Others can be exceptionally risky.  More than 80 percent of associate degree students said they ultimately planned to complete a four-year degree, and those who do have decent prospects. However, after six years, only 9 percent of such students had achieved that goal, meaning they likely are worse off than if they had just leveraged their high school diploma and started working.  Likewise, some STEM bachelor’s degrees (like the Delaware neuroscience degree) have little payoff until a student gets a master’s degree or even a PhD—compounding debt and delaying earnings. 

However, the most remarkable differences are between specific programs.  A Design and Applied Arts degree from the University of California-Irvine leaves students $1.2 million better off over the course of their career, but a Fine and Studio Arts degree from California Institute of the Arts leaves students $800,000 worse off.  A Music degree from the elite University of Southern California leaves students more than $500,000 worse off, but a Music degree from the lesser-known California State Polytechnic University-Pomona leaves students more than $150,000 better off.  The reason is that neither program likely has great career prospects, but the USC program costs several times more.

To be clear, future earnings are not the only thing that should matter, and we should absolutely place value on teaching, nursing, and other essential jobs. In addition, it isn’t easy to predict success based on the past. For example, coding program graduates are not guaranteed that high-paying jobs will remain plentiful as AI proliferates. However, at the very least, students and their families deserve to have a reasonable understanding of their income prospects when choosing a college major.

The U.S. Department of Education can do more to ensure that more information is available.

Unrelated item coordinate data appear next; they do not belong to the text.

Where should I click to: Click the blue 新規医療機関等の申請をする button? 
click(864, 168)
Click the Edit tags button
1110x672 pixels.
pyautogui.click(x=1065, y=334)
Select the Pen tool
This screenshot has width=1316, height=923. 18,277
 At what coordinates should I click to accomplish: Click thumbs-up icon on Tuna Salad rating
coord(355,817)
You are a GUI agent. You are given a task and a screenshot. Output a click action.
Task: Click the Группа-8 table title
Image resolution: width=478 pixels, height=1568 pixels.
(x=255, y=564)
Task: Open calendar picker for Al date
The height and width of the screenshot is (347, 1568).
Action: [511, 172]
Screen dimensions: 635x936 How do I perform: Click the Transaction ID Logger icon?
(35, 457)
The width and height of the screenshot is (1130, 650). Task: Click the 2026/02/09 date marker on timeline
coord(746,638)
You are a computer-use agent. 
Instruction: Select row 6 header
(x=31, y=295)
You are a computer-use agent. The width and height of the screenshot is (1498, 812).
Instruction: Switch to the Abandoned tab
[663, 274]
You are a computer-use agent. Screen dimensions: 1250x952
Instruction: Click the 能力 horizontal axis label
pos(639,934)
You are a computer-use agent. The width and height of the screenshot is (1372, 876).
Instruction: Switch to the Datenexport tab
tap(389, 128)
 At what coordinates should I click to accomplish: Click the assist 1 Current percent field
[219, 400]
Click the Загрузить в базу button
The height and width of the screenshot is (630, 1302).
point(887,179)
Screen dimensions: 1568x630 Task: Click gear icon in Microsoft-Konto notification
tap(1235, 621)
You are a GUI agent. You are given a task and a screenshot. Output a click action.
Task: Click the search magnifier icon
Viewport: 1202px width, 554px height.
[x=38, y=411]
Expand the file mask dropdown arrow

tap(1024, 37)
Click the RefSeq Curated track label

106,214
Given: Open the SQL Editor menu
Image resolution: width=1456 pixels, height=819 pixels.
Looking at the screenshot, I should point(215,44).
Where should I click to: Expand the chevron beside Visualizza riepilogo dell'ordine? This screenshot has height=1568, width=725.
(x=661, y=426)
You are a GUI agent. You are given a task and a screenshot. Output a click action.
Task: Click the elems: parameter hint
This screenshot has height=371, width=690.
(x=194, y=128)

Often, the information reported does not distinguish between, for example, different types of history programs. 

States have an important role to play.  They should adopt thoughtful education transparency policies to ensure that students see information about outcomes before deciding where to go to school. 

Bold state leaders should then go further and fund state colleges and universities based on their employment outcomes.  It is crazy to give programs that leave the typical student in the red the same amount of funding as programs that set students up for financial security.  Texas State Technical Colleges, for example, are one hundred percent funded based on measurable outcomes.  This incentivizes higher education leaders to launch more workforce-relevant programs, cut programs that are not working, and invest in internships and other programs likely to make their students successful after they graduate.

Too many programs are too expensive, too politicized, and too disconnected from the practical skills demanded by the workforce.  College shouldn’t be a gamble. Students need assurances they are being set up for success, and legislators need to take action to increase those odds.